Task objective -
Go to the line that contains "Given: Open the Code mode dropdown" in the records below and repeat it, and each line after it, exactly through the end, omitting pictures.

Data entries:
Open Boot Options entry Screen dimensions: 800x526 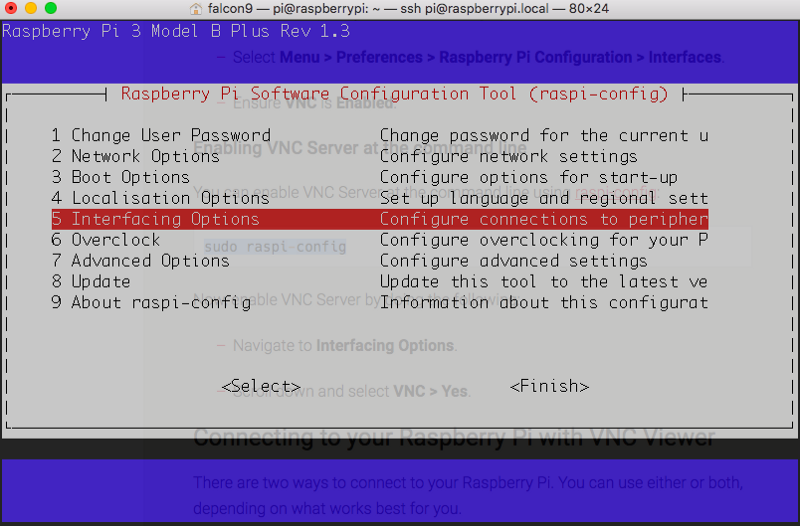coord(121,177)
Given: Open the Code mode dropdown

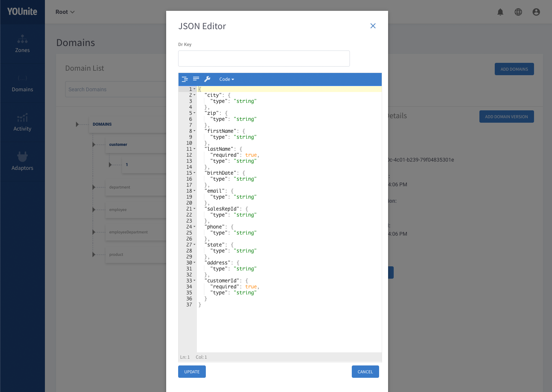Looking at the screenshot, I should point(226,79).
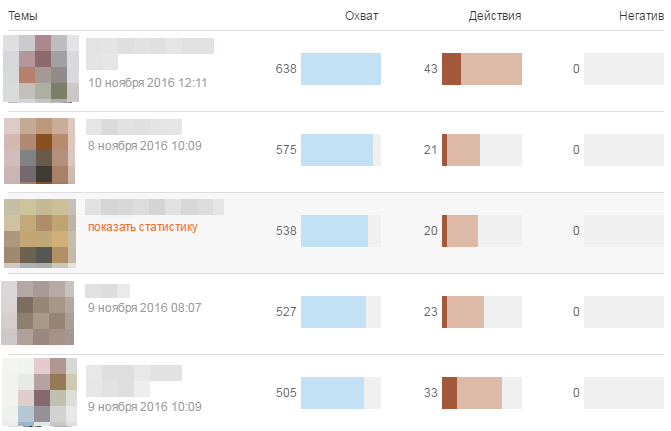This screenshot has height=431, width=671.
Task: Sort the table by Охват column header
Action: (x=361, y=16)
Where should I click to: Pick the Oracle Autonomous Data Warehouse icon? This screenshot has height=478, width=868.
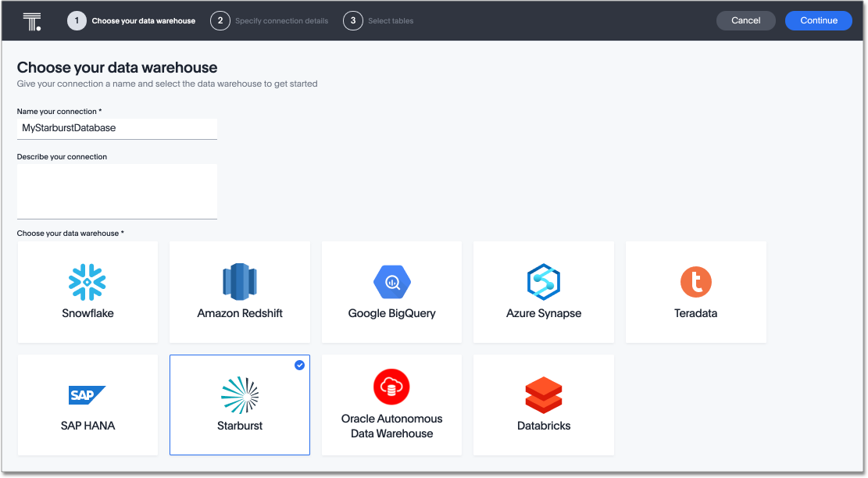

Answer for the task -
Given: Open the Code mode dropdown

Looking at the screenshot, I should point(226,79).
This screenshot has height=431, width=671.
Task: Sort the table by Охват column header
Action: (x=361, y=16)
Where should I click to: Pick the Oracle Autonomous Data Warehouse icon? This screenshot has height=478, width=868.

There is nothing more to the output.